Mussolini: "Fascism should more appropriately be called Corporatism because it is a merger of state and corporate power."
Chomsky: "Governments have a defect, they're potentially democratic. Corporations have no defect, they're pure tyrannies."
So yeah, it's great that corporations don't want anyone who could possibly stop them in their undertakings. Actual people on the other hand would do well to restrict both government and corporations. That is, we should make them in our image, not the other way around.
According to superstar trial lawyer Gerry Spence (http://en.wikipedia.org/wiki/Gerry_Spence), as of when he wrote his book on Ruby Ridge, in an aside WRT serious prosecutor misconduct in that case, he has never tried a case against a Federal prosecutor in which there wasn't egregious misconduct. Come to think of it, his skill in finding that probably helps his near perfect success rate, and especially his signature tactic of resting without presenting a defense.
The implausible part of the worst PRISM allegations was that Google/Facebook/etc. behaved like that, but telcos have acted as extensions of spy agencies for as long as they've been around -- back to the "Black Chambers".
This is a good concrete example of something I often point out, which is that an extension of the government is what regulation is.
Apple wasn't added until after Jobs died, years after other major players:
The most surveillance-relevant services Apple provides are probably iMessage, iCloud and FaceTime. All were announced in 2011 and saw widespread adoption in 2012.
It's well known that there is a "secret" interpretation of the PATRIOT Act and FISA revisions that basically allow unlimited loopholes for accessing any data. Going up against what is arguably the most powerful organization in the world and the most powerful government in the world, while you have a nice cushy tech job, would be dumb.
Besides that, not many engineers employees for private companies have a firm grasp on all of the details of the law. How many people can say for certainty that it is even illegal for the NSA to do broad data-mining of US citizens?
As for the subject/headline, which I'm not sure is related to the particular post linked, it seems pretty simple. Tech companies would probably see PRISM with much more perspective than the internet's knee-jerk reaction. After all, these are companies who have that information at their finger tips 24/7, who can invade all kinds of privacy without any oversight or checks and balances and nobody would even know to get outraged. The media companies, particularly Google, are companies that regularly collect and profile that information anyway for the expressed purpose of profiling people in order to maximize their ability to manipulate the public. As far as tech leaders are concerned, the NSA is the first party to suggest doing something non-evil or selfish with all that data.

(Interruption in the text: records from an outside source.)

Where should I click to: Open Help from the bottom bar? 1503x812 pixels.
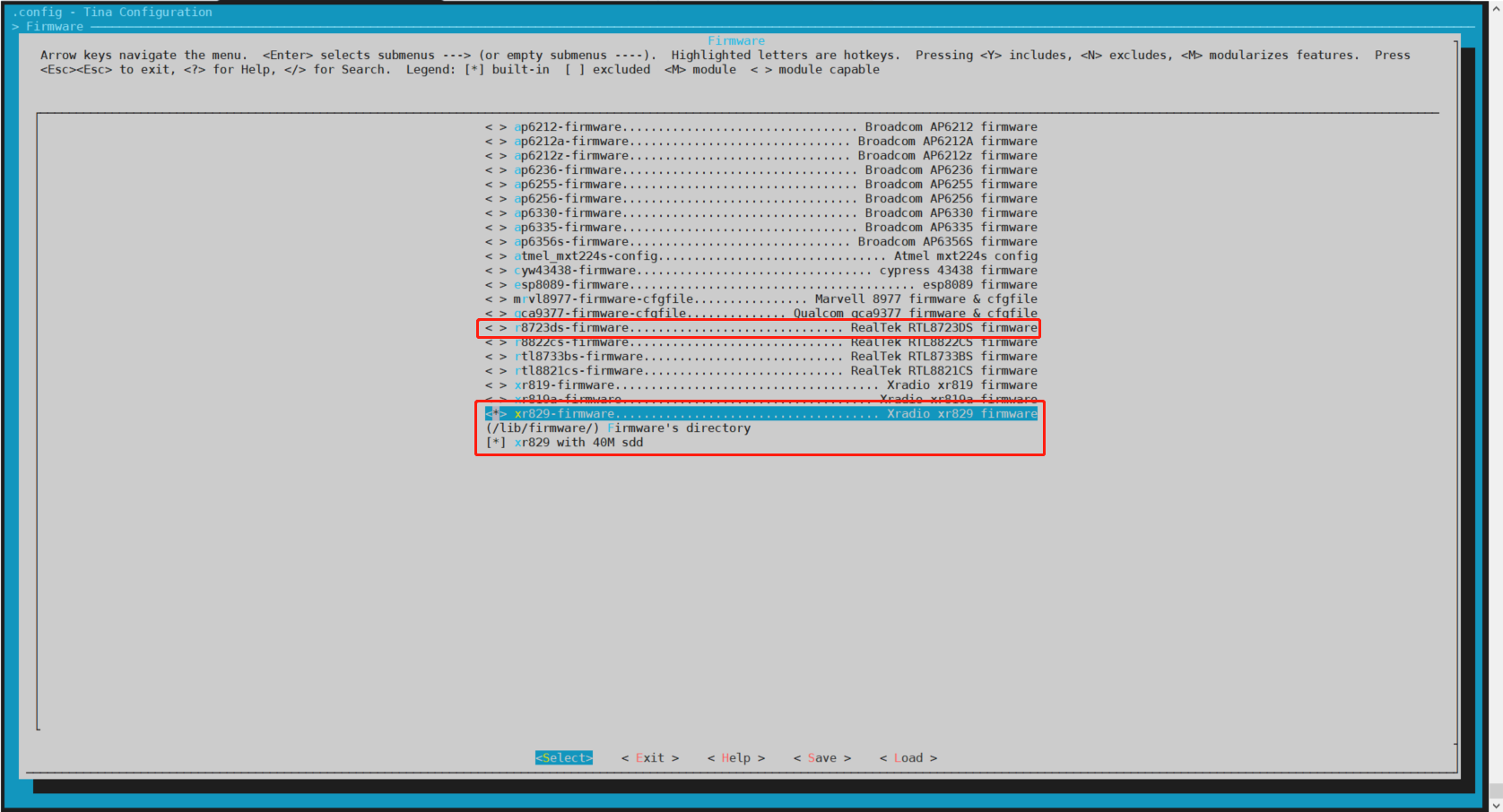click(735, 758)
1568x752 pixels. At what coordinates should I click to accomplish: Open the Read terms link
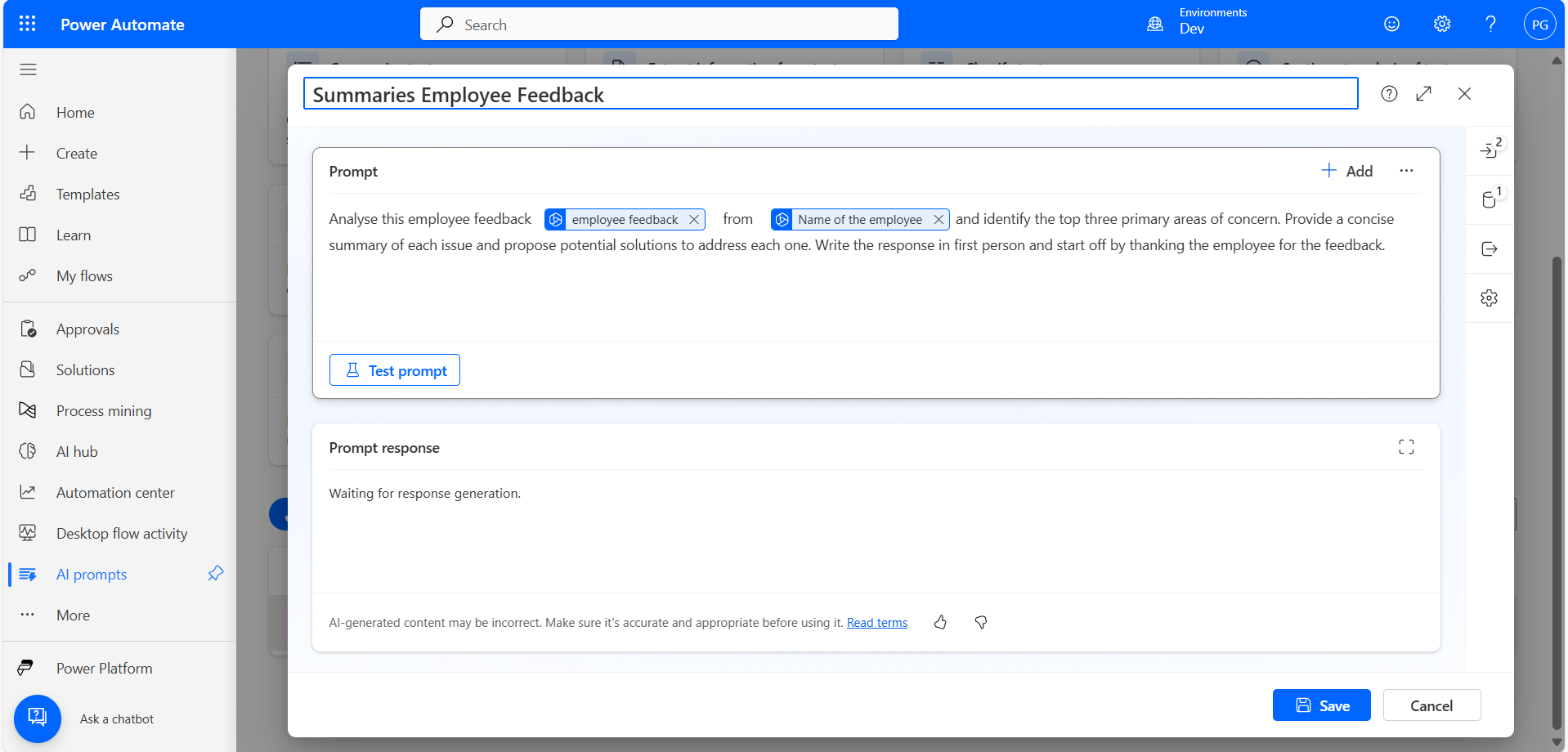pos(876,623)
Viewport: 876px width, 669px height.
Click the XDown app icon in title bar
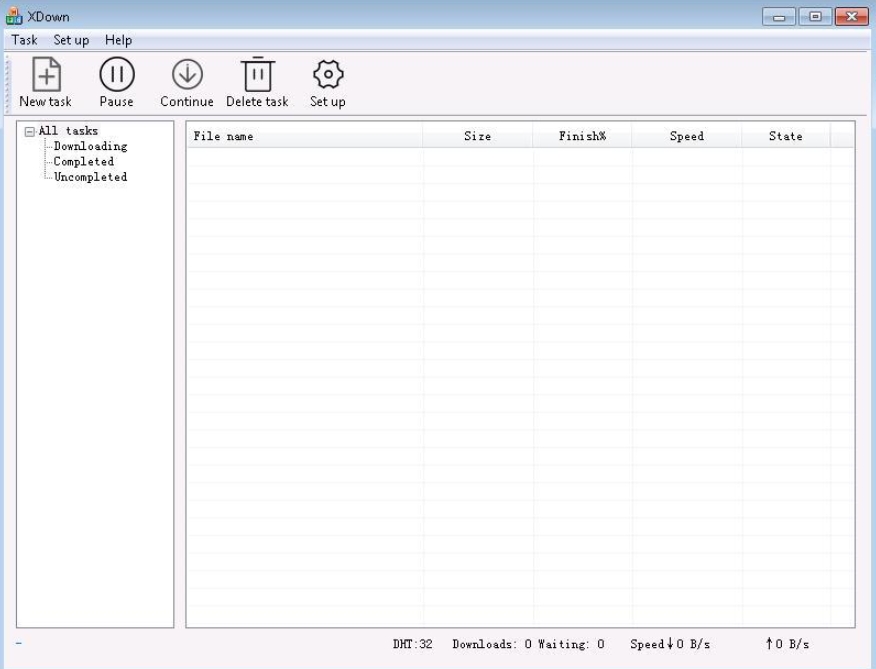pyautogui.click(x=13, y=18)
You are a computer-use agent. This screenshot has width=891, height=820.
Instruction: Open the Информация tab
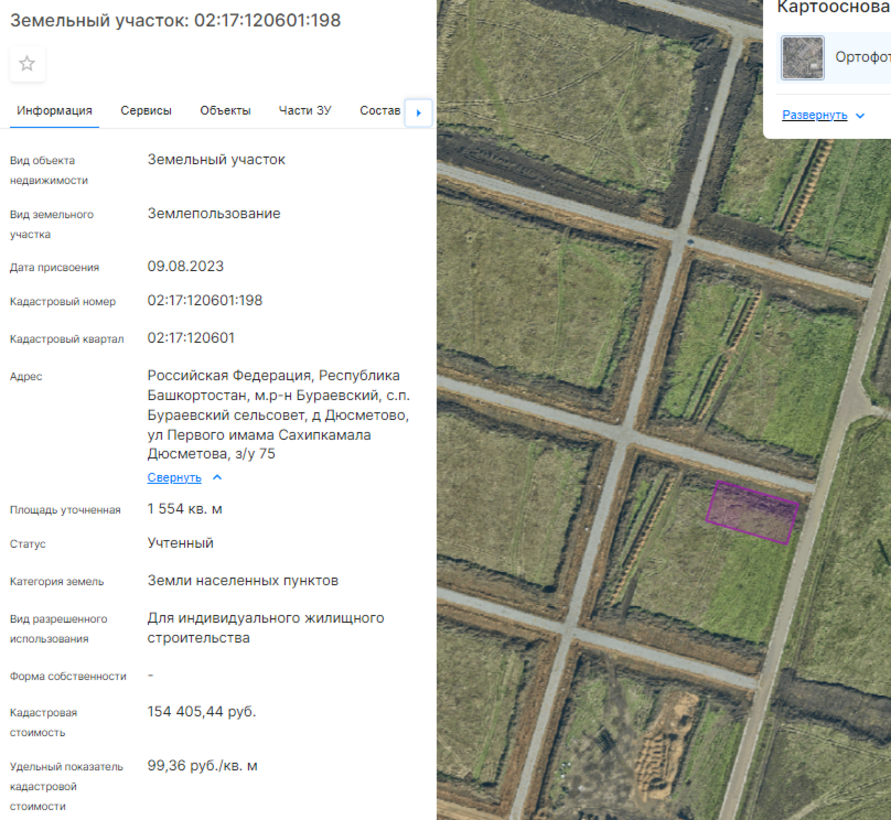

So for things like listening to phone conversations, there's still an argument and some outrage to be had. But I think for a lot of the companies, the leaders would have to sooner blow the whistle on themselves than the NSA. The whistle blowing would have to come from where it apparently did--an ideologue who has a fetish-ized view of the public sector as something evil and invasive even as the private sector pours over all the same information unimpeded for selfish ends.
I think you have it reversed. The NSA is the only ones doing evil at this point. The private sector isn't in a position to use force in combination with the data.
> an ideologue who has a fetish-ized view of the public sector as something evil and invasive
You mean a public sector that would be deliberately violating the Constitution they swore to uphold? That would really be a fetish -- holding the public sector to the Constitution.
The right question to ask is "Why didn't tech companies fight the orders in court", and the answer is, of course, if you're in a heavily regulated industry the government can crush you without involving the judiciary. You could win the court battle and go out of business, even if regulators don't attack you personally over "three felonies a day".